= Work instructions =
Write out the passage on the Scream films word for word, starting at "Dewey's relationship with" and ending at "the Ghostface killings.".

=== Source passage ===

Eventually, Gale pairs with the returning Sidney to help track down the new killer. They follow the trail back to the home of Tara's friend Amber – to their horror, they discover it's the former home of Stu Macher where the original Woodsboro massacre took place.

Upon the reveal of murderers Amber and Richie, Gale engages in a brutal fight to the death with the former. This involves hand-to-hand combat and the convenient use of gas hobs, and this time, Gale's execution of the killer strikes a decidedly personal note. (Again, scroll down to find out why.)


3. Dewey's story so far

Woodsboro police officer Dewey Riley has skin in the game as far as Ghostface is concerned. In the first Scream movie, his sister Tatum (Rose McGowan) is murdered by Ghostface when he crushes her head in a garage door. This transforms the otherwise bumbling and naive Dewey into a far more tragic figure, and when he's attacked by Ghostface during the climax, he bears injuries that are then carried into the events of Scream 2.



In the sequel, he vows to protect Sidney while quietly falling in love with Gale. However, Dewey barely escapes the events of Scream 2 with his life. During a suspenseful and inventive chase sequence, he's violently stabbed by the killer on one side of soundproof glass while Gale watches helplessly from the other side. Going by the rules of movie sequels, as expounded by the ill-fated Randy Meeks, we imagine it's curtains for Dewey, but he lives to survive another day.



Dewey's relationship with Gale continues in the third movie, and by the time we reach the fourth instalment, it's especially personal. Dewey is now the appointed Sheriff of Woodsboro and must balance his professional obligations with concerns over his wife Gale's safety. 


In Scream V, as mentioned, Dewey is a washed-up lump of sadness and self-reflection, living on his own in a trailer park and divorced from Gale. However, he finds fresh impetus when he's tracked down by Sam Carpenter who wants to harness his knowledge about the Ghostface killings.

Against his better judgment, Dewey vows to help Sam and bring down the new killer, and he reconciles with Gale in the process. However, Scream V reserves its greatest shock for what follows.

=== Entries provided ===

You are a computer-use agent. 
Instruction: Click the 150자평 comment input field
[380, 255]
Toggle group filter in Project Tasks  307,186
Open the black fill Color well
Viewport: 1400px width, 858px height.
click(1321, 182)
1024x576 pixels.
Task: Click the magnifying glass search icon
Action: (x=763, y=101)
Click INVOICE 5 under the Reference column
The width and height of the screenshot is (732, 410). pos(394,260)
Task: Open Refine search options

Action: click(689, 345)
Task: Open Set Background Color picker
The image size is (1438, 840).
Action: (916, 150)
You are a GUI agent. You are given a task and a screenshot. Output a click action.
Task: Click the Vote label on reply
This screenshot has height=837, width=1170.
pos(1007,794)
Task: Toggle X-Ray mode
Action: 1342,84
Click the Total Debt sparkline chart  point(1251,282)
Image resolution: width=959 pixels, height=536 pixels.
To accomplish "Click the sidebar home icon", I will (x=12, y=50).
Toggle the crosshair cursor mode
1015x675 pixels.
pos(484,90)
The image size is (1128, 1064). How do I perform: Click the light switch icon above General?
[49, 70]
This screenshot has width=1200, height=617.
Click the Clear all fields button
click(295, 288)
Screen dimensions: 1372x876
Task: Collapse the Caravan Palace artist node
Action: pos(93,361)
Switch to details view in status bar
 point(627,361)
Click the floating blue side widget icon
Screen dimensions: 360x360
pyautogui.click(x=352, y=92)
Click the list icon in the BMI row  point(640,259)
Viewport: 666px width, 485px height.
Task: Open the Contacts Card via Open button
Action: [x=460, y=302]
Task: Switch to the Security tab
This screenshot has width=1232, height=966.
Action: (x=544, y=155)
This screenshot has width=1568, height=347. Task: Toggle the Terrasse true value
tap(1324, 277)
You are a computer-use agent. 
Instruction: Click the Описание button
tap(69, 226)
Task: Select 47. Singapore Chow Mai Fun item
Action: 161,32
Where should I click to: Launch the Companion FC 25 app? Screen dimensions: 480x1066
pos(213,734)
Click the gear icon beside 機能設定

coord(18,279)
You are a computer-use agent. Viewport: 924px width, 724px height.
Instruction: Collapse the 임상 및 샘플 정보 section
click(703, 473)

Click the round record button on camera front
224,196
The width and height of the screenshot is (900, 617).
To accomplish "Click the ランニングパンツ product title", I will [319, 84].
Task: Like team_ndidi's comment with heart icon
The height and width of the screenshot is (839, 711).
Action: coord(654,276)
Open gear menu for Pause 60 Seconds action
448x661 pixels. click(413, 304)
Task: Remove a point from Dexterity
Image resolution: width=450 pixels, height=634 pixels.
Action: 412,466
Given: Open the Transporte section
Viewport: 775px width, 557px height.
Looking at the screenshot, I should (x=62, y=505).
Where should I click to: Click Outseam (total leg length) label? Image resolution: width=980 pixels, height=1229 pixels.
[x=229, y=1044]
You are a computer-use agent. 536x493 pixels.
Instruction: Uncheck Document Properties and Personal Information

===

= Result =
Dewey's relationship with Gale continues in the third movie, and by the time we reach the fourth instalment, it's especially personal. Dewey is now the appointed Sheriff of Woodsboro and must balance his professional obligations with concerns over his wife Gale's safety. 


In Scream V, as mentioned, Dewey is a washed-up lump of sadness and self-reflection, living on his own in a trailer park and divorced from Gale. However, he finds fresh impetus when he's tracked down by Sam Carpenter who wants to harness his knowledge about the Ghostface killings.